C’est donc un environnement très dynamique, et donc instable, que présente l’industrie automobile en 2021. Mais aujourd’hui l’électrification est clairement l’inducteur puissant de ruptures dans le système industriel automobile.

La prochaine révolution automobile avec la démocratisation du véhicule électrique pourrait-elle changer la donne des modes de production traditionnels sur lesquels s’appuyait les constructeurs automobiles ? Les fabricants de puces doivent-ils s’adapter eux aussi à ce nouveau secteur ?   

Cette puissance industrie mécanique de « voitures à pétrole », symbole emblématique du XXe siècle, est progressivement happée vers les mondes de l’électronique et de l’électricité qui ne sont pas les siens.

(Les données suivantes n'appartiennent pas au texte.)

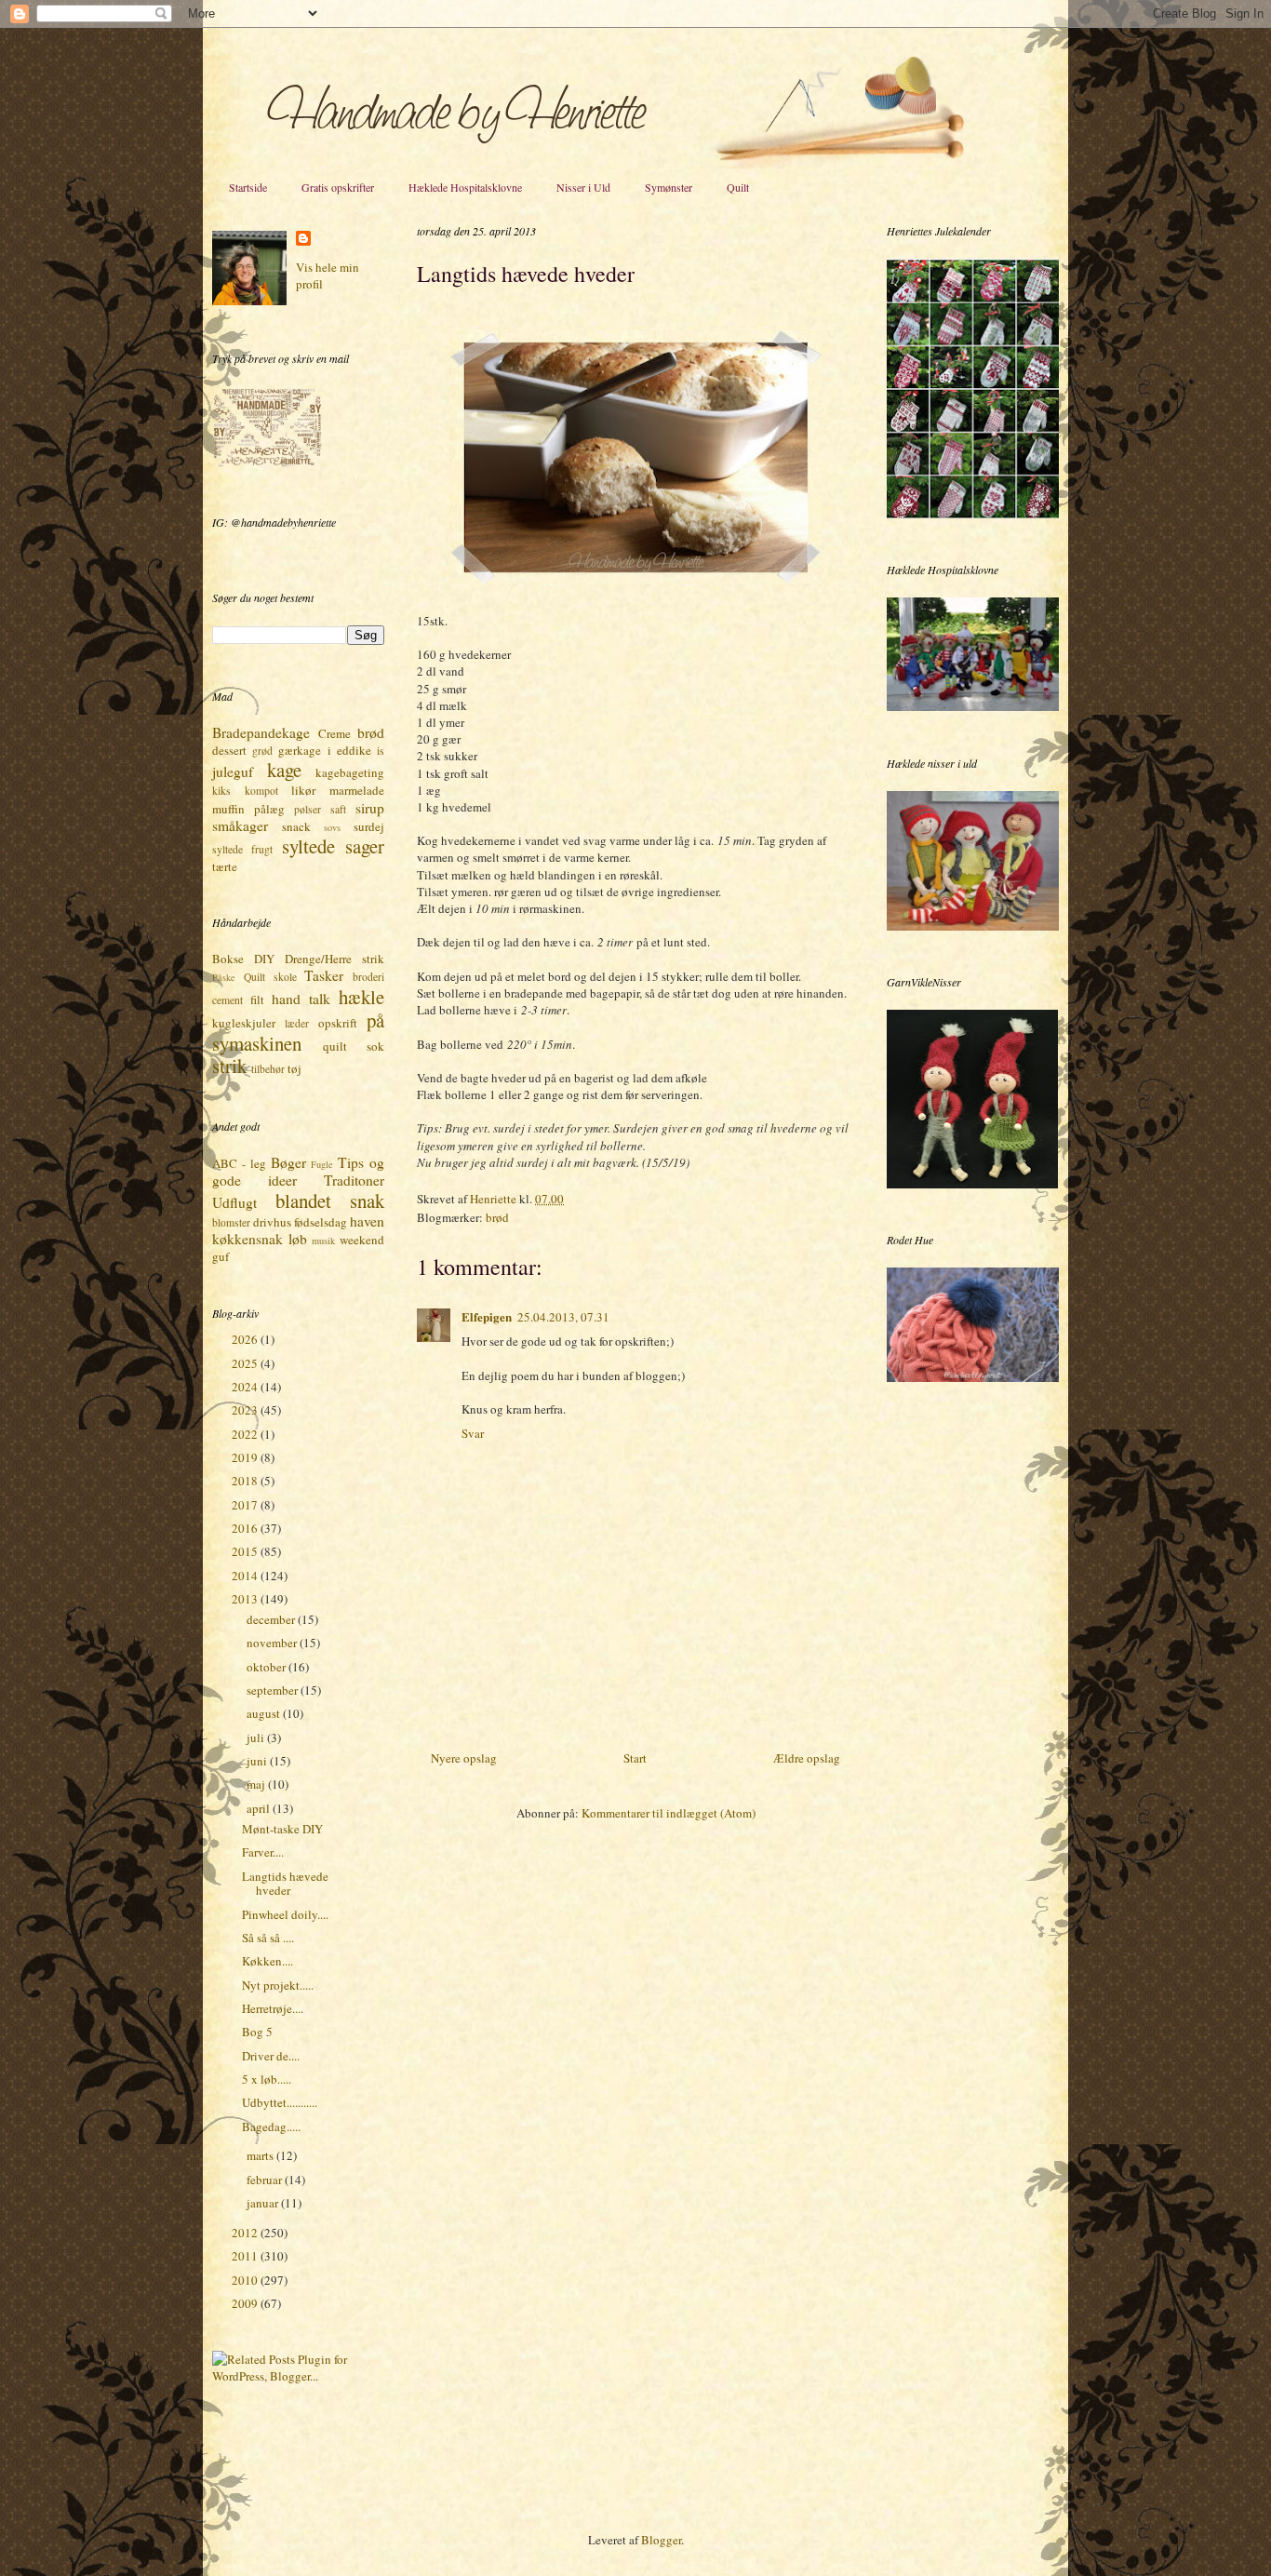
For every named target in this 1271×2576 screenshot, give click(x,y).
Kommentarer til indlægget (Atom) (669, 1813)
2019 (246, 1457)
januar (264, 2202)
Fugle (322, 1164)
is (380, 751)
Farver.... (263, 1852)
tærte (224, 866)
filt (257, 999)
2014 (246, 1575)
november (273, 1642)
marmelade (356, 790)
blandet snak (330, 1200)
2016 (246, 1528)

Nouveaux produits, nouveaux concurrents, nouvelles logiques d’usage, l’industrie séculaire est sommée de s’adapter ou de disparaitre par des concurrents qui viennent d’un monde différent. Le constructeur chinois BYD était d’abord un constructeur de batteries, Tesla vient de la Silicon Valley, les constructeurs chinois n’ont jamais été performants en motorisation thermique et on fait l’impasse pour sauter directement à l’électricité.  Amazon, avec Rivian, Ali Baba ou Apple qui ont des ambitions dans l’automobile viennent du monde de l’informatique et de la distribution. Ces hybridations sont désormais multiples et, longtemps indifférents à ces concurrents qui n’ont pas d’essence dans les veines, les constructeurs sont aujourd’hui obligés de composer. 

Mais l’industrie automobile est résiliente. Sa riposte est spectaculaire : nouvelles plateformes, rythme soutenu de sortie de nouveaux modèles, nouvelle culture de mobilité. Forts de leur ancrage en Chine GM et Volkswagen mènent cette révolution et les investisseurs pressent Toyota, leader de l’hybride, de s’investir dans l’électrique. Volvo annonce ne plus produire de moteurs thermiques en 2025, Stellantis investit dans la production de batteries, avec ACC, et tous les constructeurs se convertissent aux NEV, New Energy Vehicules. Il y a chaque jour de nouvelles annonces de produits, de services, et de partenariats dans ce monde automobile désormais mouvant.

Le mouvement est lancé. Mais personne n’a encore franchi le pas d’une rupture dans le modèle de production. Même Tesla a basé sa conquête du marché mondial sur la maîtrise du processus de production qu’il lui a été difficile d’obtenir avec les difficultés initiales de montée en cadence du Model 3. Ces problèmes ont été maintenant brillamment résolus et Tesla va disposer de trois usines en propre, Freemont aux USA, Shanghai et Berlin.

Par ailleurs, l’industrie automobile, pour contrer sa fragilisation sur ses bases industrielles historiques, veut agir de façon offensive sur les services de mobilité. Renault s’est réorganisée pour réaliser 20% de son chiffre d’affaires dans les services avec sa nouvelle branche Mobilize. Notons aussi que des concurrents historiques comme BMW et Daimler ont décidé de s’entendre pour créer une filiale commune dédiées à la mobilité qui propose une offre globale NOW qui couvre l’autopartage, le covoiturage, la recharge et le stationnement.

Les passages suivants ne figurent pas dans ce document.